Could you rewrite all of the records below, putting "Runway Monitor" wherever "Runway Watch" appears and leaving everything else unchanged?

»»

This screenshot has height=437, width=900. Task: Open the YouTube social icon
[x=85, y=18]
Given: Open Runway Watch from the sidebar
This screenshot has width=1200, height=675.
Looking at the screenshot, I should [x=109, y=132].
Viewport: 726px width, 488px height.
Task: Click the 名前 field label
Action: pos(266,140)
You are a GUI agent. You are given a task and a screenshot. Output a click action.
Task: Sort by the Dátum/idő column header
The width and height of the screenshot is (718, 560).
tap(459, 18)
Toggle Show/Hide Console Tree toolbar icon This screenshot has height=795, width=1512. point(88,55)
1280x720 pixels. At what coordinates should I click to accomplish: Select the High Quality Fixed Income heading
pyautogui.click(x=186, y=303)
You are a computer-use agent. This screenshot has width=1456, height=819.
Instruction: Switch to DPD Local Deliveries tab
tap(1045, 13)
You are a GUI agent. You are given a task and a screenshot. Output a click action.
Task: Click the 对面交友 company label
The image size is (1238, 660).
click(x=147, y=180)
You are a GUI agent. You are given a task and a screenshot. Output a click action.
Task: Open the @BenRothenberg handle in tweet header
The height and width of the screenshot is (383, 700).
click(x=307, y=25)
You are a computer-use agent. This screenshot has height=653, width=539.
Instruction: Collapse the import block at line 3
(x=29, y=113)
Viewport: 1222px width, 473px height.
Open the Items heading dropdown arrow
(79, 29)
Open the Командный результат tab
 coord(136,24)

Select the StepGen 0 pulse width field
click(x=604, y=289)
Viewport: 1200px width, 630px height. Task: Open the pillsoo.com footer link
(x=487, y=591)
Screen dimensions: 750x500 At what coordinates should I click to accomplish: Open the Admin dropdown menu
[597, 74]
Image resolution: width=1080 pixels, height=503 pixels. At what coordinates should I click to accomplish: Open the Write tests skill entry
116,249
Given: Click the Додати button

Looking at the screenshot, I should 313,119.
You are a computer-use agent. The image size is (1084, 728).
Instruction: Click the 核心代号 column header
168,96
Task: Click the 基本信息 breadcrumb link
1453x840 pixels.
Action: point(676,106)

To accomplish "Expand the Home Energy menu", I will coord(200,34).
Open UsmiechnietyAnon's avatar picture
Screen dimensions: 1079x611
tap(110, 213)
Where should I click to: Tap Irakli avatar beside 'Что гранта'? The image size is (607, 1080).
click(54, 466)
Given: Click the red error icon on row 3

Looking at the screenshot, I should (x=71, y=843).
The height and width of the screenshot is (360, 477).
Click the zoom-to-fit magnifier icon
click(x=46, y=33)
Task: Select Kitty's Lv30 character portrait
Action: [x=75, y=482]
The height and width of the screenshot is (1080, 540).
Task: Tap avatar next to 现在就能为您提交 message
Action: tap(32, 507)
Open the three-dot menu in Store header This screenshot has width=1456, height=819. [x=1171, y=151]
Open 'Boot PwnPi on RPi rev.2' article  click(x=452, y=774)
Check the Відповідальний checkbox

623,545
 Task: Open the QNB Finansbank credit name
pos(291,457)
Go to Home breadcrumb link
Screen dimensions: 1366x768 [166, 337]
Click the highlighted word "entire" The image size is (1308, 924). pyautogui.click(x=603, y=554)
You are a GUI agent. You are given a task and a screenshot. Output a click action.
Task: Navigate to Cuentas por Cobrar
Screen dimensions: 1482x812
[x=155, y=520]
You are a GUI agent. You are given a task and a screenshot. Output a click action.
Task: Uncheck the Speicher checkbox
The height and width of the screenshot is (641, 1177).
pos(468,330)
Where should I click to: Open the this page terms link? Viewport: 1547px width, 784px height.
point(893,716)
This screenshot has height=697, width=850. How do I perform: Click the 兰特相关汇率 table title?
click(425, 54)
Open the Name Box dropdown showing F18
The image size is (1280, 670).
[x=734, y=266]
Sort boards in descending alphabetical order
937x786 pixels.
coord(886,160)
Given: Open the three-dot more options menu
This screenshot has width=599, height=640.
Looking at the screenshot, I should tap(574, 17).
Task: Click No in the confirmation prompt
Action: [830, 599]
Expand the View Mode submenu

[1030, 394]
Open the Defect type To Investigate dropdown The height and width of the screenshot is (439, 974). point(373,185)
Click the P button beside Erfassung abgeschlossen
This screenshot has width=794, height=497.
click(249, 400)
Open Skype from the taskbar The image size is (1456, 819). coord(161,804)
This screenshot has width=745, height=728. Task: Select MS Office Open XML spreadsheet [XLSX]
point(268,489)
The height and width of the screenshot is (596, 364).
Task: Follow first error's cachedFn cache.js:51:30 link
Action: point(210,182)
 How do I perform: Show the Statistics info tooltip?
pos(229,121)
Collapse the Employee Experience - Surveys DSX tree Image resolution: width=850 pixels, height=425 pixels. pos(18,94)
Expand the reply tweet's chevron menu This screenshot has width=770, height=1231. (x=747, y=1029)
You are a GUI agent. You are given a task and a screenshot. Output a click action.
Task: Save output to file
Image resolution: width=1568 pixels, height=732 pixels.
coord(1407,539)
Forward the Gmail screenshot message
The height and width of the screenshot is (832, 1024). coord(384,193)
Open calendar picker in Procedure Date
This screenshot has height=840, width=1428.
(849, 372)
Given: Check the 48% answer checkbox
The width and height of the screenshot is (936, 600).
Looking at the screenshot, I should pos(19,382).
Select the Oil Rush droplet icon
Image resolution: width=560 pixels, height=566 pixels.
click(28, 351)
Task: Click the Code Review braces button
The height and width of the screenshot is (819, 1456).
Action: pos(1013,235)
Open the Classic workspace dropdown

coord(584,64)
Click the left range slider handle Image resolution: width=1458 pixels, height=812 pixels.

««

Result for this exercise |
This screenshot has height=437, width=900. Task: Open the YouTube social icon
[x=85, y=18]
Given: Open Runway Monitor from the sidebar
This screenshot has width=1200, height=675.
Looking at the screenshot, I should [x=109, y=132].
Viewport: 726px width, 488px height.
Task: Click the 名前 field label
Action: pos(266,140)
You are a GUI agent. You are given a task and a screenshot. Output a click action.
Task: Sort by the Dátum/idő column header
The width and height of the screenshot is (718, 560).
tap(459, 18)
Toggle Show/Hide Console Tree toolbar icon This screenshot has height=795, width=1512. point(88,55)
1280x720 pixels. At what coordinates should I click to accomplish: Select the High Quality Fixed Income heading
pyautogui.click(x=186, y=303)
You are a computer-use agent. This screenshot has width=1456, height=819.
Instruction: Switch to DPD Local Deliveries tab
tap(1045, 13)
You are a GUI agent. You are given a task and a screenshot. Output a click action.
Task: Click the 对面交友 company label
The image size is (1238, 660).
click(x=147, y=180)
You are a GUI agent. You are given a task and a screenshot. Output a click action.
Task: Open the @BenRothenberg handle in tweet header
The height and width of the screenshot is (383, 700).
click(x=307, y=25)
You are a computer-use agent. This screenshot has height=653, width=539.
Instruction: Collapse the import block at line 3
(x=29, y=113)
Viewport: 1222px width, 473px height.
Open the Items heading dropdown arrow
(79, 29)
Open the Командный результат tab
 coord(136,24)

Select the StepGen 0 pulse width field
click(x=604, y=289)
Viewport: 1200px width, 630px height. Task: Open the pillsoo.com footer link
(x=487, y=591)
Screen dimensions: 750x500 At what coordinates should I click to accomplish: Open the Admin dropdown menu
[597, 74]
Image resolution: width=1080 pixels, height=503 pixels. At what coordinates should I click to accomplish: Open the Write tests skill entry
116,249
Given: Click the Додати button

Looking at the screenshot, I should 313,119.
You are a computer-use agent. The image size is (1084, 728).
Instruction: Click the 核心代号 column header
168,96
Task: Click the 基本信息 breadcrumb link
1453x840 pixels.
Action: point(676,106)

To accomplish "Expand the Home Energy menu", I will coord(200,34).
Open UsmiechnietyAnon's avatar picture
Screen dimensions: 1079x611
tap(110, 213)
Where should I click to: Tap Irakli avatar beside 'Что гранта'? The image size is (607, 1080).
click(54, 466)
Given: Click the red error icon on row 3

Looking at the screenshot, I should (x=71, y=843).
The height and width of the screenshot is (360, 477).
Click the zoom-to-fit magnifier icon
click(x=46, y=33)
Task: Select Kitty's Lv30 character portrait
Action: [x=75, y=482]
The height and width of the screenshot is (1080, 540).
Task: Tap avatar next to 现在就能为您提交 message
Action: tap(32, 507)
Open the three-dot menu in Store header This screenshot has width=1456, height=819. [x=1171, y=151]
Open 'Boot PwnPi on RPi rev.2' article  click(x=452, y=774)
Check the Відповідальний checkbox

623,545
 Task: Open the QNB Finansbank credit name
pos(291,457)
Go to Home breadcrumb link
Screen dimensions: 1366x768 [166, 337]
Click the highlighted word "entire" The image size is (1308, 924). pyautogui.click(x=603, y=554)
You are a GUI agent. You are given a task and a screenshot. Output a click action.
Task: Navigate to Cuentas por Cobrar
Screen dimensions: 1482x812
[x=155, y=520]
You are a GUI agent. You are given a task and a screenshot. Output a click action.
Task: Uncheck the Speicher checkbox
The height and width of the screenshot is (641, 1177).
pos(468,330)
Where should I click to: Open the this page terms link? Viewport: 1547px width, 784px height.
point(893,716)
This screenshot has height=697, width=850. How do I perform: Click the 兰特相关汇率 table title?
click(425, 54)
Open the Name Box dropdown showing F18
The image size is (1280, 670).
[x=734, y=266]
Sort boards in descending alphabetical order
937x786 pixels.
coord(886,160)
Given: Open the three-dot more options menu
This screenshot has width=599, height=640.
Looking at the screenshot, I should tap(574, 17).
Task: Click No in the confirmation prompt
Action: [830, 599]
Expand the View Mode submenu

[1030, 394]
Open the Defect type To Investigate dropdown The height and width of the screenshot is (439, 974). point(373,185)
Click the P button beside Erfassung abgeschlossen
This screenshot has width=794, height=497.
click(249, 400)
Open Skype from the taskbar The image size is (1456, 819). coord(161,804)
This screenshot has width=745, height=728. Task: Select MS Office Open XML spreadsheet [XLSX]
point(268,489)
The height and width of the screenshot is (596, 364).
Task: Follow first error's cachedFn cache.js:51:30 link
Action: point(210,182)
 How do I perform: Show the Statistics info tooltip?
pos(229,121)
Collapse the Employee Experience - Surveys DSX tree Image resolution: width=850 pixels, height=425 pixels. pos(18,94)
Expand the reply tweet's chevron menu This screenshot has width=770, height=1231. (x=747, y=1029)
You are a GUI agent. You are given a task and a screenshot. Output a click action.
Task: Save output to file
Image resolution: width=1568 pixels, height=732 pixels.
coord(1407,539)
Forward the Gmail screenshot message
The height and width of the screenshot is (832, 1024). coord(384,193)
Open calendar picker in Procedure Date
This screenshot has height=840, width=1428.
(849, 372)
Given: Check the 48% answer checkbox
The width and height of the screenshot is (936, 600).
Looking at the screenshot, I should pos(19,382).
Select the Oil Rush droplet icon
Image resolution: width=560 pixels, height=566 pixels.
click(28, 351)
Task: Click the Code Review braces button
The height and width of the screenshot is (819, 1456).
Action: pos(1013,235)
Open the Classic workspace dropdown

coord(584,64)
Click the left range slider handle Image resolution: width=1458 pixels, height=812 pixels.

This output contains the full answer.